**DATASET EXTRACT:**
==================================================
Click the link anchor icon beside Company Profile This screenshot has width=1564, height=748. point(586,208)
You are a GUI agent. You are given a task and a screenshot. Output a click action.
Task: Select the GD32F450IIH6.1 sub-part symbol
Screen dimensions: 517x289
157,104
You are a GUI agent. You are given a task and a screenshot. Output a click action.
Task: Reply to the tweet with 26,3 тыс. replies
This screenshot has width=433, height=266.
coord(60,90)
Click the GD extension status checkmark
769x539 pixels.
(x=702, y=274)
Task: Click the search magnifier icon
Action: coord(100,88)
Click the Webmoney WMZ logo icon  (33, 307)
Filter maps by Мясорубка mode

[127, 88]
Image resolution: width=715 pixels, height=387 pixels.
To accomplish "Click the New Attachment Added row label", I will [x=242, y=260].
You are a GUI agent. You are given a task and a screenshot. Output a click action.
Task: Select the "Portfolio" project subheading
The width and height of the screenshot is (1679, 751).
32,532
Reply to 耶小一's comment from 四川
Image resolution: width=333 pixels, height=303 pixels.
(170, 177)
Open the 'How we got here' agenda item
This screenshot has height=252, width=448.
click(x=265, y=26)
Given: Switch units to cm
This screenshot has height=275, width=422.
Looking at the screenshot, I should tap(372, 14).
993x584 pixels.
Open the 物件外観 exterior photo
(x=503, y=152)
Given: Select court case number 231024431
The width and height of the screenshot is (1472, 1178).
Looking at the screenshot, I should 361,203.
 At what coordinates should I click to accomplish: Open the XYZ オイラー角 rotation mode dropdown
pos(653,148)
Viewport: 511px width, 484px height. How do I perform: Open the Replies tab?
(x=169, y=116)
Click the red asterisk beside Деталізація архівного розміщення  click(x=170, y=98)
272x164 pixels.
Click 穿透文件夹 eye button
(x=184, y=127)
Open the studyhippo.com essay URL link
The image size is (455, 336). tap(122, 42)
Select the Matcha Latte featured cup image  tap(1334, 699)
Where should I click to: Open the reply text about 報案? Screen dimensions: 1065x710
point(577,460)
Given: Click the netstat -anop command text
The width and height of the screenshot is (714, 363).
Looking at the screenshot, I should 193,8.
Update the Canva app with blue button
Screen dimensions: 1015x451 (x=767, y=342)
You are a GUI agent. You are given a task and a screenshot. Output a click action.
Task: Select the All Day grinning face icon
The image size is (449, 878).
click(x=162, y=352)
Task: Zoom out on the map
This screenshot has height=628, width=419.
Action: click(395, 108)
==================================================
**TASK OBJECTIVE:**
Could you write out, exactly as given, the lines from the one holding "Where should I" through the end of the listing, and nothing else?

**RESULT OF THE TASK:**
Where should I click to: Open the reply text about 報案? Screen dimensions: 1065x710
point(577,460)
Given: Click the netstat -anop command text
The width and height of the screenshot is (714, 363).
Looking at the screenshot, I should 193,8.
Update the Canva app with blue button
Screen dimensions: 1015x451 (x=767, y=342)
You are a GUI agent. You are given a task and a screenshot. Output a click action.
Task: Select the All Day grinning face icon
The image size is (449, 878).
click(x=162, y=352)
Task: Zoom out on the map
This screenshot has height=628, width=419.
Action: click(395, 108)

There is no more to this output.